Jeszcze nie opadł kurz po konwencji Konserwatystów, tańcu i zapowiedziach politycznych Theresy May, a już prawie zewsząd dobiega krytyka.
Nowy plan rządu w sprawie systemu imigracyjnego zakłada, że imigranci z krajów Unii Europejskiej będą traktowani przez Wielką Brytanię tak samo jak imigranci spoza Unii. Theresa May zapowiedziała, że po wyjściu Zjednoczonego Królestwa z Unii Europejskiej na jego terenie przestanie obowiązywać zasada swobodnego przepływu osób.
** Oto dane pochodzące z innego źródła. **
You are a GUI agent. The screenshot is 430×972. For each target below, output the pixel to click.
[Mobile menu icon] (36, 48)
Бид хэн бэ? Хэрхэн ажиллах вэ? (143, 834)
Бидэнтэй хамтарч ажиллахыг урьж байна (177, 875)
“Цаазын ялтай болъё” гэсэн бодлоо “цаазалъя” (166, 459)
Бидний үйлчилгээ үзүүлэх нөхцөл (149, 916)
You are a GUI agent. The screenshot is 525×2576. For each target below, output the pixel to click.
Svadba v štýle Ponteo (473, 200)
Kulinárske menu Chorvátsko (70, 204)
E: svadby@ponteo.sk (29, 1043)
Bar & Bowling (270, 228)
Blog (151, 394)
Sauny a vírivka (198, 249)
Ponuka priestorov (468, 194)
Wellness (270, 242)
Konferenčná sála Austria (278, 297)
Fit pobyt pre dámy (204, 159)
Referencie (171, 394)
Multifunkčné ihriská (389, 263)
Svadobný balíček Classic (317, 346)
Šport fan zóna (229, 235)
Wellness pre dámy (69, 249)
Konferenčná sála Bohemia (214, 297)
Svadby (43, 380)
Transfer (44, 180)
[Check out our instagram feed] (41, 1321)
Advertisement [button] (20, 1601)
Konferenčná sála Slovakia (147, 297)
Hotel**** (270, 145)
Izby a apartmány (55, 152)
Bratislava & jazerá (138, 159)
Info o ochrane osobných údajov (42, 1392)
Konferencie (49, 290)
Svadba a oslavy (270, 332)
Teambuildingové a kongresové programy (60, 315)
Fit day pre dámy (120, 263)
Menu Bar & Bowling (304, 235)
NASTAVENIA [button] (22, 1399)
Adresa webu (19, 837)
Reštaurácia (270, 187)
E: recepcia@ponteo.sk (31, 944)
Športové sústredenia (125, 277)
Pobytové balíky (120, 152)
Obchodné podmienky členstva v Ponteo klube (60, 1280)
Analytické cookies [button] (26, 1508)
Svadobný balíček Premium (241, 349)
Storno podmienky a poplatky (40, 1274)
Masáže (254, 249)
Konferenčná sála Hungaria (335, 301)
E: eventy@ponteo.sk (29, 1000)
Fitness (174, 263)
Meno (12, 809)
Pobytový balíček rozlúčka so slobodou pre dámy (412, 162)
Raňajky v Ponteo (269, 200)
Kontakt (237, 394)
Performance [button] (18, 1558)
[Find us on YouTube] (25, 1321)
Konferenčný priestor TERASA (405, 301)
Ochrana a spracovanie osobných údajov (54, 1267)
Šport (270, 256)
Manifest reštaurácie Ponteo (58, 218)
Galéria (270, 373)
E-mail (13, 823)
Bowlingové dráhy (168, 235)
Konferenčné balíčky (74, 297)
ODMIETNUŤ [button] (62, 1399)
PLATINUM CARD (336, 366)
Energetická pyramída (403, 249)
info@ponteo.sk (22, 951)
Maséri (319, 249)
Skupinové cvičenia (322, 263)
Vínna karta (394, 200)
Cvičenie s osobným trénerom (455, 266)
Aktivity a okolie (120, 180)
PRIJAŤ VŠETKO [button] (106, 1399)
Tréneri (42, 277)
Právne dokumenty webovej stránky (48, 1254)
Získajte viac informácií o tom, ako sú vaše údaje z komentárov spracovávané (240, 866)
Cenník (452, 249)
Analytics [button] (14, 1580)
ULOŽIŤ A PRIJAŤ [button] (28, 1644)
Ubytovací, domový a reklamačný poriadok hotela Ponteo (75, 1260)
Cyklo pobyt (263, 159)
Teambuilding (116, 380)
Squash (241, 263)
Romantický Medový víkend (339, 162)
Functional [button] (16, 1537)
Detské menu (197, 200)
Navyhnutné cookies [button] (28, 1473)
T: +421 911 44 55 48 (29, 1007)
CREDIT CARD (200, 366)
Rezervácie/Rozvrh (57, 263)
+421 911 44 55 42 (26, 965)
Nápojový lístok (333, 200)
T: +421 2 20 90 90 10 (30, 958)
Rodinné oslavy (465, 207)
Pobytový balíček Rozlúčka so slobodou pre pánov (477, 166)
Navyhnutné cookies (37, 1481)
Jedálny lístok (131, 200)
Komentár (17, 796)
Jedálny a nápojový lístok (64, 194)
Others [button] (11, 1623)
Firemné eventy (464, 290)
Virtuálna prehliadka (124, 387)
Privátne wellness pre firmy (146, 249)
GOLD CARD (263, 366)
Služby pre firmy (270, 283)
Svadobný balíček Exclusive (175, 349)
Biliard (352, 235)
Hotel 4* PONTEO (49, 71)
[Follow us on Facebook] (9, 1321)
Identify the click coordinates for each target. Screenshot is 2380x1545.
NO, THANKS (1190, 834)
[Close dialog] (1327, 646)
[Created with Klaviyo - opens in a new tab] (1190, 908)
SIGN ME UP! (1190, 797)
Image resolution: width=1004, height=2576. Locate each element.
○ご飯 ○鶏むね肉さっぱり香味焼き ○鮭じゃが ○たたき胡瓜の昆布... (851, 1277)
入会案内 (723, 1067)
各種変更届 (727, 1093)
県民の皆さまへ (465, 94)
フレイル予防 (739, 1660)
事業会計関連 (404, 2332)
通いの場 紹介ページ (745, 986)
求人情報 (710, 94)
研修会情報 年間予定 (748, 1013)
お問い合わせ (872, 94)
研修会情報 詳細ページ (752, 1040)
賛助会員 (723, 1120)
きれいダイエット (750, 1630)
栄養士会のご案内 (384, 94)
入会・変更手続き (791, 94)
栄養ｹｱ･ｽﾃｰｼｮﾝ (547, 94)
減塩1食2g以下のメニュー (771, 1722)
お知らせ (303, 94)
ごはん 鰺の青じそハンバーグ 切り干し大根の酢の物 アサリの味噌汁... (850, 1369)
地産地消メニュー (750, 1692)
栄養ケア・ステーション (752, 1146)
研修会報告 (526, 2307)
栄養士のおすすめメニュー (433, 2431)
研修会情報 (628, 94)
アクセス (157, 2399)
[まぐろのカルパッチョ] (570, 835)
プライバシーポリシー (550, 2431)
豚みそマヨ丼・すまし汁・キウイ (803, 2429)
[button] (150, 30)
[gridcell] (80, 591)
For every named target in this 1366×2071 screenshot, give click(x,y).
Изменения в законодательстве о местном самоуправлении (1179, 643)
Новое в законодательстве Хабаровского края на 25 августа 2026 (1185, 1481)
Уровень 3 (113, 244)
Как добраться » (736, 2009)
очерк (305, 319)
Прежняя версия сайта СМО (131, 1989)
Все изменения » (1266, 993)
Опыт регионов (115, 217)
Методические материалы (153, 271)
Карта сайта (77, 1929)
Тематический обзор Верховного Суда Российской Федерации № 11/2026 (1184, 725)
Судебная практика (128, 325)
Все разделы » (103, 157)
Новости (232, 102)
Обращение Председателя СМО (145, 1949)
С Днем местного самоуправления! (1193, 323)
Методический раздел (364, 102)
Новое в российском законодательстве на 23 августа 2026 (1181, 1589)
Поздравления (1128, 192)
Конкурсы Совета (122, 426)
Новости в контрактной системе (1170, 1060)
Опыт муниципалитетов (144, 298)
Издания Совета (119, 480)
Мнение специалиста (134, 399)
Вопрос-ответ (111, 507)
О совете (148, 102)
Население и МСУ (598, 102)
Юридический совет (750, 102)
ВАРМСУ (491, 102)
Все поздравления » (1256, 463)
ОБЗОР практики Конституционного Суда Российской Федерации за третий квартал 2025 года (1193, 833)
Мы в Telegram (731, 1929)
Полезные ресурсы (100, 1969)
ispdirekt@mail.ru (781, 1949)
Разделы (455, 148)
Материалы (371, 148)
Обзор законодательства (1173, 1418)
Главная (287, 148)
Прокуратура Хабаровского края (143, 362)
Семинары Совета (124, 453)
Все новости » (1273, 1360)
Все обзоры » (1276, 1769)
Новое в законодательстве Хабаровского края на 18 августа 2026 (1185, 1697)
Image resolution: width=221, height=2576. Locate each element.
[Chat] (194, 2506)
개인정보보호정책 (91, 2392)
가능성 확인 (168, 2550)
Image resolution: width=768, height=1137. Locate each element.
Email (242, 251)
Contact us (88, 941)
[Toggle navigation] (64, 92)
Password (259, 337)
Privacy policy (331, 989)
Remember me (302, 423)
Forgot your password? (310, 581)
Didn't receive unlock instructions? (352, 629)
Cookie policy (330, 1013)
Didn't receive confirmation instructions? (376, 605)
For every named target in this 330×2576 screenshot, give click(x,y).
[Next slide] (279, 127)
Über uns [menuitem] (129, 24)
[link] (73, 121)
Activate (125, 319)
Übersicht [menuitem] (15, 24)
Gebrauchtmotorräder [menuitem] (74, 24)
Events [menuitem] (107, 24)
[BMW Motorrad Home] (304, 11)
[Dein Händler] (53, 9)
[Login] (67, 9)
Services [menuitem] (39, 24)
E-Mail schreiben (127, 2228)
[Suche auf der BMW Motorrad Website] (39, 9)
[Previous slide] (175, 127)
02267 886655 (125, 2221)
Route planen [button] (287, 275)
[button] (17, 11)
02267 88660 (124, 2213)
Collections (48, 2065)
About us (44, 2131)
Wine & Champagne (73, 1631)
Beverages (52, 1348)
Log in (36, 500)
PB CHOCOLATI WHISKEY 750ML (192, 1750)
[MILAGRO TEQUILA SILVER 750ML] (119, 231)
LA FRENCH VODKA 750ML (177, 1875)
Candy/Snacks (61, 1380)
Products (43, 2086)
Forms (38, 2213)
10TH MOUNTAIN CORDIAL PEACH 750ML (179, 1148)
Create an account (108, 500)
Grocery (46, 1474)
Dla imigrantów z Unii, na przykład z Polski, będzie to oznaczało tyle, że będą potrzebowali pozwolenia na pracę lub wizy.
Raport przygotowany przez komisję MAC (Migration Advisory Committee), której przewodniczy prof. Alan Manning, wskazuje, że obecny system jest korzystniejszy.
W nowym systemie wiele firm działających w Wielkiej Brytanii będzie miało problem z brakiem rąk do pracy po Brexicie. Nowy plan ma zmniejszyć imigrację z Unii Europejskiej i zakłada przede wszystkim przyjmowanie wysoko wykwalifikowanych pracowników, ale nie bierze pod uwagę braku pracowników o niższych kwalifikacjach, którzy również są potrzebni brytyjskim firmom.
Ponadto Residential Landlords Association (RLA), która reprezentuje ponad 30 tys. landlordów na Wyspach, napisała oficjalny list do ministra spraw wewnętrznych Sajida Javida, w którym żąda zapewnienia imigrantom z UE dokumentów poświadczających ich status. Może utrudnić to wielu osobom wynajem mieszkania lub domu.
Zgodnie z prawem do wynajmu będącego częścią polityki mieszkaniowej Theresy May, landlordzi są zobowiązani do sprawdzenia statusu imigracyjnego potencjalnych najemców. Jeśli tego nie zrobią, grozi im postępowanie prawne.